→ YOUR INSTRUCTIONS: What you return must be exactly the lines running from the one with "Task: Open the Distances settings page" to the end of the data below, inclusive, and nothing more.
_ _ _ _
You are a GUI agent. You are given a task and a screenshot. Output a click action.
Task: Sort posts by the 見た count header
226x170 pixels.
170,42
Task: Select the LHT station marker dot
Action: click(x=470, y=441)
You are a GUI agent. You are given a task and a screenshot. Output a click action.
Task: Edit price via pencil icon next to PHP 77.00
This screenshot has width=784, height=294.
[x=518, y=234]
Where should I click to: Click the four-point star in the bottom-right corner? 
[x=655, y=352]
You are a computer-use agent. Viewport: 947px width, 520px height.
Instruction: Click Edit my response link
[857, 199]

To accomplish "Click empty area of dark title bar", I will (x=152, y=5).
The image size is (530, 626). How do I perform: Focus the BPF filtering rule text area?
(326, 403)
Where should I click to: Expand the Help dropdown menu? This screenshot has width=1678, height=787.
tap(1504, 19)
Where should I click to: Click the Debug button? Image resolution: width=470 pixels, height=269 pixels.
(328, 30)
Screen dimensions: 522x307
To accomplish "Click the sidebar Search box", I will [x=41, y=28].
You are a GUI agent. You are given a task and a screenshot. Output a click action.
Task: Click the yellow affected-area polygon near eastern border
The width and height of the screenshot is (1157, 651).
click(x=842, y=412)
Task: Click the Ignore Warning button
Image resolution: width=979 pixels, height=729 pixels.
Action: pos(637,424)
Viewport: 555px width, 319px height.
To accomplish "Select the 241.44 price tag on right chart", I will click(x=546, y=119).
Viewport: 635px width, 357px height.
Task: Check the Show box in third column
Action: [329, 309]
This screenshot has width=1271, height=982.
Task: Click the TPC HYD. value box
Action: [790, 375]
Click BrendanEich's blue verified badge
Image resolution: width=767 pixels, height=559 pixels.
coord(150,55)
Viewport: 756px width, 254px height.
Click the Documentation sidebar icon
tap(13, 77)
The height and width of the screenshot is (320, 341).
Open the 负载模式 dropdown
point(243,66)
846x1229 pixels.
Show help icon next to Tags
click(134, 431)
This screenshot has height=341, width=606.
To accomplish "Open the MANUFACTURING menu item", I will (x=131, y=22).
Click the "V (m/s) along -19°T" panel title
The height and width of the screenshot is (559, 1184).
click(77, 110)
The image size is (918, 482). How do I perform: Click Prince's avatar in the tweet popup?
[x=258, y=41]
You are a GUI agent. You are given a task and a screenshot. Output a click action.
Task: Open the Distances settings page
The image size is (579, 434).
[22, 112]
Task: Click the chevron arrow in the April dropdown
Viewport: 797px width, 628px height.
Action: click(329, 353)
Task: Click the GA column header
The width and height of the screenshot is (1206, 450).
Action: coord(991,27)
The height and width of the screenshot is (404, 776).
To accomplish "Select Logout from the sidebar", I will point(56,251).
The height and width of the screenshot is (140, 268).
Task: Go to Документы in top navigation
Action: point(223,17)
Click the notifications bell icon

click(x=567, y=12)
_ _ _ _
→ ANSWER TO THE EXERCISE:
Task: Open the Distances settings page
The image size is (579, 434).
[22, 112]
Task: Click the chevron arrow in the April dropdown
Viewport: 797px width, 628px height.
Action: click(329, 353)
Task: Click the GA column header
The width and height of the screenshot is (1206, 450).
Action: coord(991,27)
The height and width of the screenshot is (404, 776).
To accomplish "Select Logout from the sidebar", I will point(56,251).
The height and width of the screenshot is (140, 268).
Task: Go to Документы in top navigation
Action: point(223,17)
Click the notifications bell icon

click(x=567, y=12)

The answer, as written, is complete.